Would you repeat the entries below exactly and omit the pictures?
--- START ---
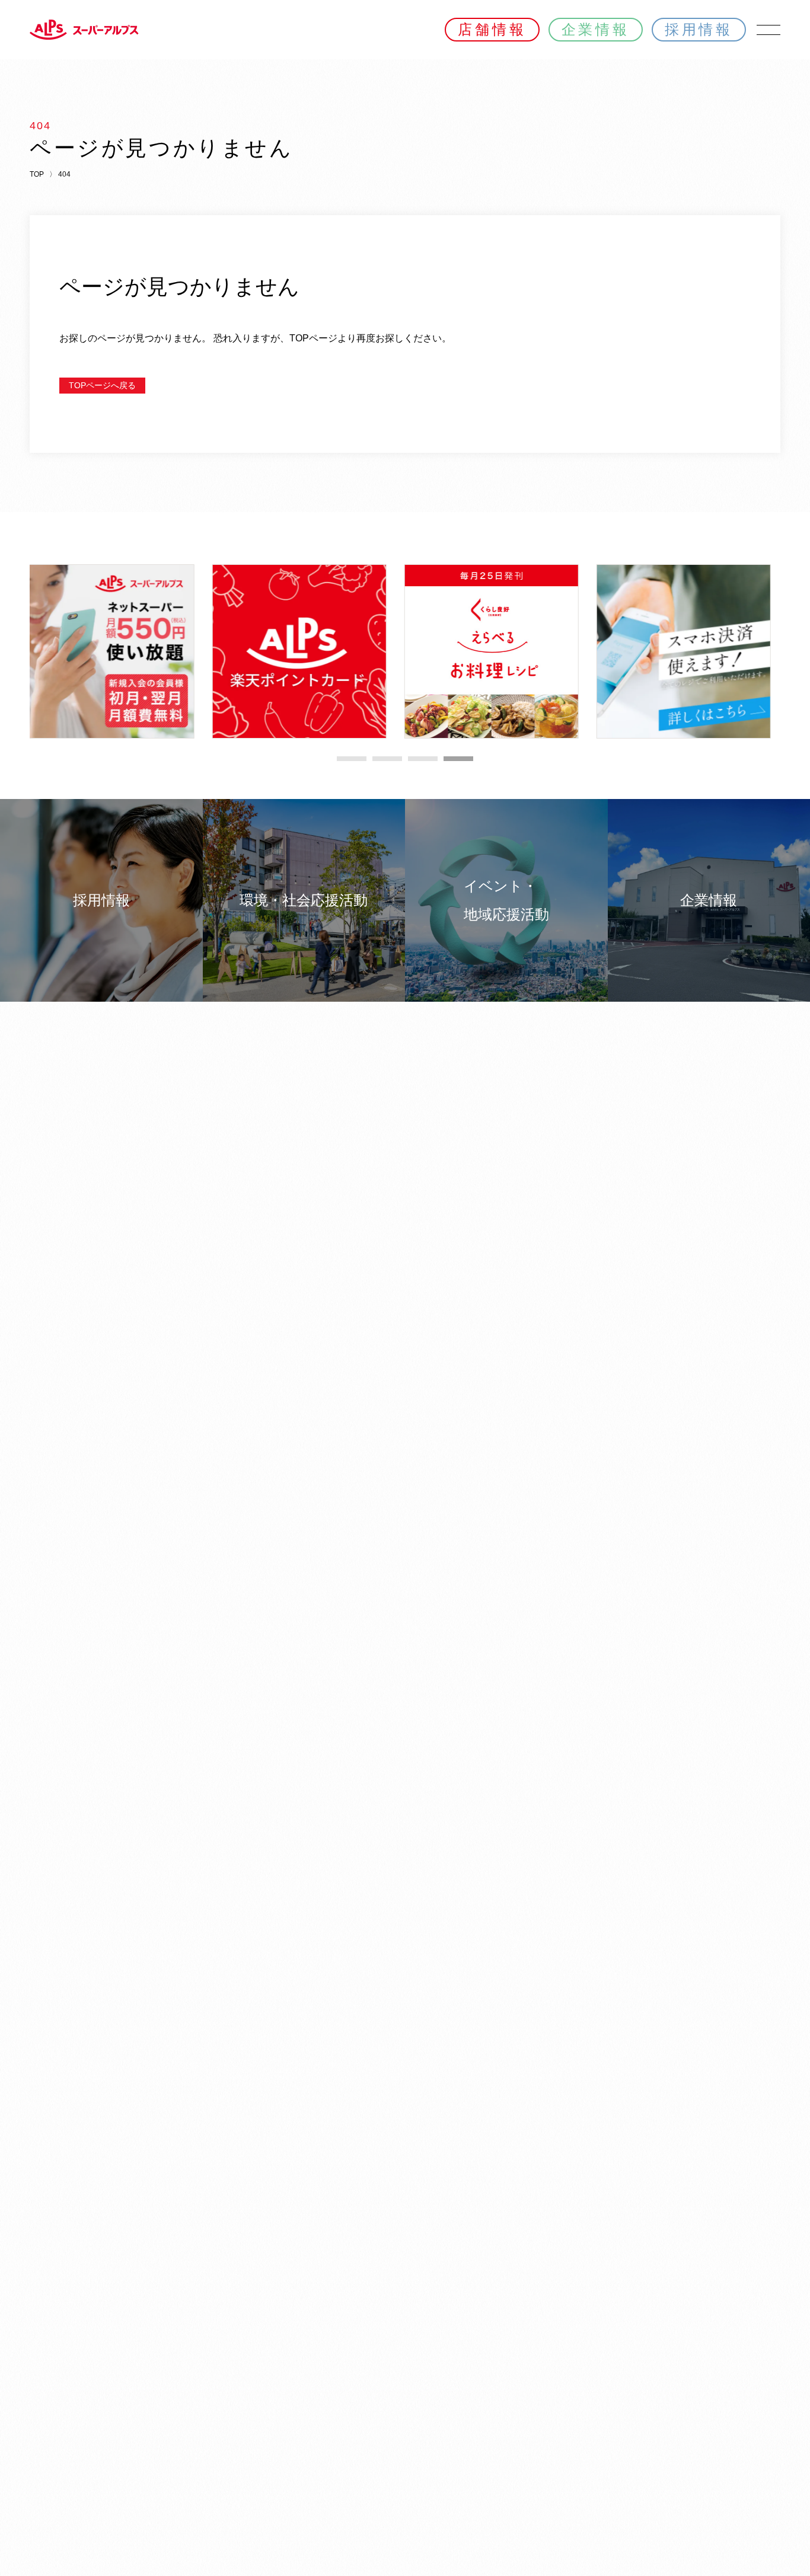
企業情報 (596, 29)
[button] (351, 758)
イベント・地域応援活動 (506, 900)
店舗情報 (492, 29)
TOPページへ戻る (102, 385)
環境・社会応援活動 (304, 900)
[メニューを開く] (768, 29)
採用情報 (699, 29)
--- END ---
> SOLVED PROBLEM:
企業情報 (596, 29)
[button] (351, 758)
イベント・地域応援活動 (506, 900)
店舗情報 (492, 29)
TOPページへ戻る (102, 385)
環境・社会応援活動 (304, 900)
[メニューを開く] (768, 29)
採用情報 (699, 29)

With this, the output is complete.